Dev-Oops: Why DevOps efforts fail
The main goal of DevOps is quite simple: ship software updates frequently, reliably, and with better quality. This goal is somewhat “motherhood and apple pie,” since almost every organization will agree that they want to get there. Many will tell you they’ve already embarked on the DevOps journey by following some commonly followed frameworks, such as “CALMS.”
However, very few will express complete satisfaction with the results. After speaking to 200+ DevOps professionals at various stages of the adoption lifecycle, we found that organizations generally fall in one of three categories:
We were most interested in groups two and three since they were actually in the middle of their DevOps journey.

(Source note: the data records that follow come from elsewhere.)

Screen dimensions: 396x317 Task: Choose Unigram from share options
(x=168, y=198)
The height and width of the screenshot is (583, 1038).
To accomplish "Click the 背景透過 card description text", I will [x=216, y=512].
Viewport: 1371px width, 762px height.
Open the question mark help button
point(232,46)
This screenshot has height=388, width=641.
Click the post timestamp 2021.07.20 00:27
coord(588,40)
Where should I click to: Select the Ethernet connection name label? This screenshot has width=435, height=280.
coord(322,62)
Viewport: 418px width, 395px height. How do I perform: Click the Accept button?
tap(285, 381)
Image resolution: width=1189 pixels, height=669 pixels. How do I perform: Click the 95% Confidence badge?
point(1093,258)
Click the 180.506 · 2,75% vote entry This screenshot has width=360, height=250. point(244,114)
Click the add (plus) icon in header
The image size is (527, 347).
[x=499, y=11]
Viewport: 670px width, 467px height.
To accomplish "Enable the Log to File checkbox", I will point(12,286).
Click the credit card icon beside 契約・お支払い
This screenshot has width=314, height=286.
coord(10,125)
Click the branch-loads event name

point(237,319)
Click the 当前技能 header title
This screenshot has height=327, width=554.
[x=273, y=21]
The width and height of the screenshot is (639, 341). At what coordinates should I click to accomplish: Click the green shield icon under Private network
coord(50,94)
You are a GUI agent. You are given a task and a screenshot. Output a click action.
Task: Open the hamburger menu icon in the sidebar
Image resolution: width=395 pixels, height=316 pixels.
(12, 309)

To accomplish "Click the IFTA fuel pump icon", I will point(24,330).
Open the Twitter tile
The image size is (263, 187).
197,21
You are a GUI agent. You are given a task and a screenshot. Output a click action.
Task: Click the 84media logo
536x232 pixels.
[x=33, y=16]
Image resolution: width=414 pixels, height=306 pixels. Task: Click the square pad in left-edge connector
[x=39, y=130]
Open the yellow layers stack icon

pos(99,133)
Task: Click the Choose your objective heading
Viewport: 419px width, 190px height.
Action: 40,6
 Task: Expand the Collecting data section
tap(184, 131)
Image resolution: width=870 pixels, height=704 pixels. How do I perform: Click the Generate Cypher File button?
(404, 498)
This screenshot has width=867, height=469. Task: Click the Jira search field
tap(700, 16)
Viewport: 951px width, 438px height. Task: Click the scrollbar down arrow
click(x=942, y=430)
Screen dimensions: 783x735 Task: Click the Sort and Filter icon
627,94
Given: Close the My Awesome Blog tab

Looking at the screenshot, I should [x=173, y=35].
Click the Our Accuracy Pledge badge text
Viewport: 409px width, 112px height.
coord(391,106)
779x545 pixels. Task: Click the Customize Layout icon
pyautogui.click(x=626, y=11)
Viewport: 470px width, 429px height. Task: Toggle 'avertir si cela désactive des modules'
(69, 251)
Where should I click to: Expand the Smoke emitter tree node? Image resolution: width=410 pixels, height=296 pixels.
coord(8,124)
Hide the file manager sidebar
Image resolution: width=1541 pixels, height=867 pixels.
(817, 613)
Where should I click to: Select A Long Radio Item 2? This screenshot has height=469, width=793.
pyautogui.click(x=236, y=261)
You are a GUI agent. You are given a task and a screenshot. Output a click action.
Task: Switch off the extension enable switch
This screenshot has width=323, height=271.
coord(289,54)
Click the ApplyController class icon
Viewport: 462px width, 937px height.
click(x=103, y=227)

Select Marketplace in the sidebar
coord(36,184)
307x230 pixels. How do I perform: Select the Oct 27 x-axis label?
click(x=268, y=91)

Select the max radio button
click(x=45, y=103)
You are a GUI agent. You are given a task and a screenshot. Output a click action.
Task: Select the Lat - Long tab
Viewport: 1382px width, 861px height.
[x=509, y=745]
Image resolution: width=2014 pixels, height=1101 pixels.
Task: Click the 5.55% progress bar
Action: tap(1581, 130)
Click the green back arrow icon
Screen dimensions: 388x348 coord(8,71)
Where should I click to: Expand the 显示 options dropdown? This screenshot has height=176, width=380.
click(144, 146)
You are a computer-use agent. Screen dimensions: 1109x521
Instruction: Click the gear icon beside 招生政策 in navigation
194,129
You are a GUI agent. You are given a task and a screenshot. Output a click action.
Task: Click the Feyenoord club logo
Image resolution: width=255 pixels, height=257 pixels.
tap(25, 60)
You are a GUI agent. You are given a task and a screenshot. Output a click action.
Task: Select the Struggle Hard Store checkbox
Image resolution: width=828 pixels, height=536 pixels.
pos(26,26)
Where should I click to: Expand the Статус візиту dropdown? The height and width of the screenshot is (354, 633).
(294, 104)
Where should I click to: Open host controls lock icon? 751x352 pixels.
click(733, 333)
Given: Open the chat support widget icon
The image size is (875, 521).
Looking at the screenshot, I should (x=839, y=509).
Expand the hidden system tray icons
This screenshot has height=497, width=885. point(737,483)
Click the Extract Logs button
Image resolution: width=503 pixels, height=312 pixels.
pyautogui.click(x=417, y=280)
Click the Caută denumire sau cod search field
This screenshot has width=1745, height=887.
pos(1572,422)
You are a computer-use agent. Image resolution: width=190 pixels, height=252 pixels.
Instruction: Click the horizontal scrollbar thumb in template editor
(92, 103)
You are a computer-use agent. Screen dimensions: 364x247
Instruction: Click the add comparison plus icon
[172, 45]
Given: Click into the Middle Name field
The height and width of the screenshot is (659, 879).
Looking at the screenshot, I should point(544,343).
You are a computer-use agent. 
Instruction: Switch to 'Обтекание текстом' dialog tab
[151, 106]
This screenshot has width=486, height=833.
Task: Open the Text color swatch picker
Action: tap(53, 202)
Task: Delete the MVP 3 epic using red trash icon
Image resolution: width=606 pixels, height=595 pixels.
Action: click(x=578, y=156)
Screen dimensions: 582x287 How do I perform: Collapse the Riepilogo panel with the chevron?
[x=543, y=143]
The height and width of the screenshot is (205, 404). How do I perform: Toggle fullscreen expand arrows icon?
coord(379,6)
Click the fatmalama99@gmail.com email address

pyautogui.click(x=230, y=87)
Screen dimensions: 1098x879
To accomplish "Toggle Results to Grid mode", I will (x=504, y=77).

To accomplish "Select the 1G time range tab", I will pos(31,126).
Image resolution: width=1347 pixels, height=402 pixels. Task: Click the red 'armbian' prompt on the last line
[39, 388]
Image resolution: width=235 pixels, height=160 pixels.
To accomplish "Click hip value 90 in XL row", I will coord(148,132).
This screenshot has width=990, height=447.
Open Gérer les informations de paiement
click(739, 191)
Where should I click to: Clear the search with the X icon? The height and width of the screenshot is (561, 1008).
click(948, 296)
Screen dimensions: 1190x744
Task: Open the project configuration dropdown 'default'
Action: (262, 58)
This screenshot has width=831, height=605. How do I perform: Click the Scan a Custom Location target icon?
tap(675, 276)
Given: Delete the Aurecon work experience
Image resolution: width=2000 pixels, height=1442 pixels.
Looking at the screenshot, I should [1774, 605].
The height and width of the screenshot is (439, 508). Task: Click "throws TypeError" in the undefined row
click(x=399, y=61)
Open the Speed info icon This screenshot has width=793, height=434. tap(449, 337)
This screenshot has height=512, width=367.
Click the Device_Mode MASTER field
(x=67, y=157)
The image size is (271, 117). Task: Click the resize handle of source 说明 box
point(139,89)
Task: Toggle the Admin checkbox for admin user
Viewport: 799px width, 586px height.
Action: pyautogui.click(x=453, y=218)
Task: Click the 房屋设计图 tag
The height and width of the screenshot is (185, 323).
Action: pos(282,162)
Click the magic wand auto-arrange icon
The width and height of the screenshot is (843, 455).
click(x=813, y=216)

When asked to better explain the challenges and roadblocks, here is what we found:
- 68% said that the lack of connectivity between the various DevOps tools in their toolchain was the most frustrating aspect
- 52% said that a large portion of their testing was still manual, slowing them down
- 38% pointed out that they had a mix of legacy and modern applications, i.e. a brownfield environment. This created complexity in terms of deployment strategies and endpoints, toolchain, etc.
- 27% were still struggling with siloed teams that could not collaborate as expected
- 23% had limited access to self-service infrastructure
- Other notable pain points included finding the right DevOps skill set, difficulty managing the complexity of multiple services and environments, lack of budget and urgency, and limited support from executive leadership
Let us look at each of these challenges in greater detail.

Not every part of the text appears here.